Pathophysiologic changes to consider when prescribing

The fluid levels in the body should be monitored since large volumes of water are excreted since loop diuretics are considered to be ‘high ceiling diuretics’ which are considered to have the highest natriuretic effect thus huge volumes of water are excreted resulting to hypovolemia. Loop diuretics shouldn’t be prescribed with aminoglycosides since both of them can cause ototoxicity. Monitoring of sodium levels should be vital since it is the ion that is also lost more in urine and hyponatremia should be prevented. Uric acids should be tested since they are retained more. Lithium shouldn’t also be prescribed with loop diuretics since they reduce its renal clearance; therefore, it can lead to lithium toxicity.

Summary of Article

In the previous years, diuretics were considered as first-line drugs in the treatment of hypertension and over the years with the development of better and more efficacious drugs they were not considered the same as they were before. Thiazide and thiazide-like diuretics are considered to be first-line drugs in the treatment of primary hypertension cases. Still, they are not generally favored in recommendations than the other diuretics. Hydrochlorothiazide is noted to have a lower duration of action as compared to the others in the same line of thiazide and thiazide-like diuretics. Spironolactone’s efficiency on resistant hypertension was well applauded. Eplerenone was uttered to have a significant impact on systolic blood pressure. Loop diuretics were suggested best for chronic kidney disease but with serum creatinine concentration of 1.5mg/dl. A lot of scholars depict that indapamide is more efficacious and tolerable diuretic for hypertensive patients. It also reduces left ventricular hypertrophy better than enalapril (Mishra,2016).

Diuretics and patient outcome

The relationship between loop diuretics’ dose-response and post-discharge outcomes has not been clearly established. Short term diuretic use is not an independent predictor for heart failure re-hospitalization. Effects of diuretics on clinical outcomes on heart failure cases remain to be unsure. Higher doses of diuretics to severe clinical outcomes for both the inpatient and outpatient have been associated with containing greater risks (Ahluwalia & Bangalore2017).

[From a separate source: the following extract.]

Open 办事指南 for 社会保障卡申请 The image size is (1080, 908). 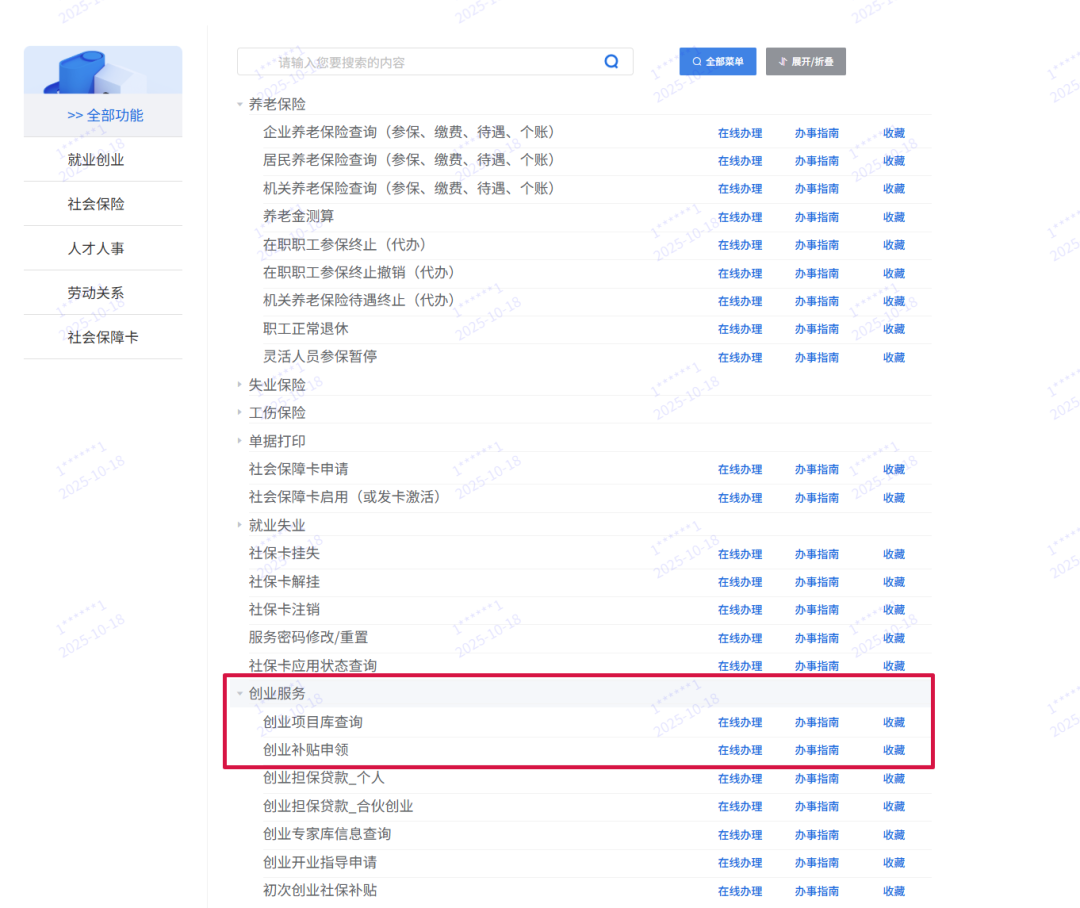click(817, 470)
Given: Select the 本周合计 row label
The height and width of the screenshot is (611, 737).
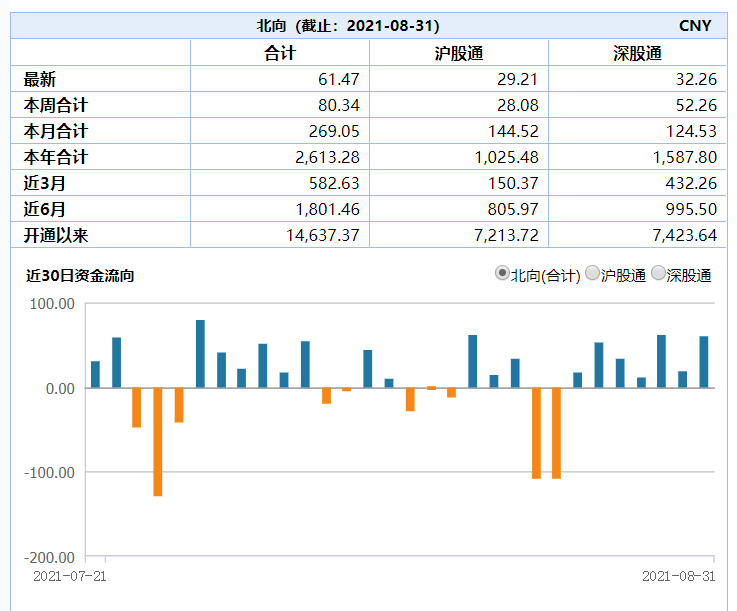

In conclusion, diuretics have been noted to have adverse effects of hyponatremia since all of them involve sodium excretion in urine. In the treatment of hypertension, not one class of diuretic is used, for example, in the case of thiazide diuretics, it can be synergized with potassium-sparing loop diuretics to avoid cases of hypokalemia. Therefore, there is a need to have a combination of anti-hypertensive drugs from different classes. Monitoring of urea and electrolytes is done since it involves the gaining and loss of different electrolytes and uric acid.

References

Ahluwalia, M., & Bangalore, S. (2017). Management of hypertension in 2017: targets and therapies. Current opinion in cardiology, 32(4), 413-421.

Burnier, M., Bakris, G., & Williams, B. (2019). Redefining diuretics use in hypertension: why select a thiazide-like diuretic? Journal of hypertension, 37(8), 1574.

Malha, L., & Mann, S. J. (2016). Loop diuretics in the treatment of hypertension. Current hypertension reports, 18(4), 27.

Mishra, S. (2016). Diuretics in primary hypertension–reloaded.

Roush, G. C., & Sica, D. A. (2016). Diuretics for hypertension: a review and update. American journal of hypertension, 29(10), 1130-1137.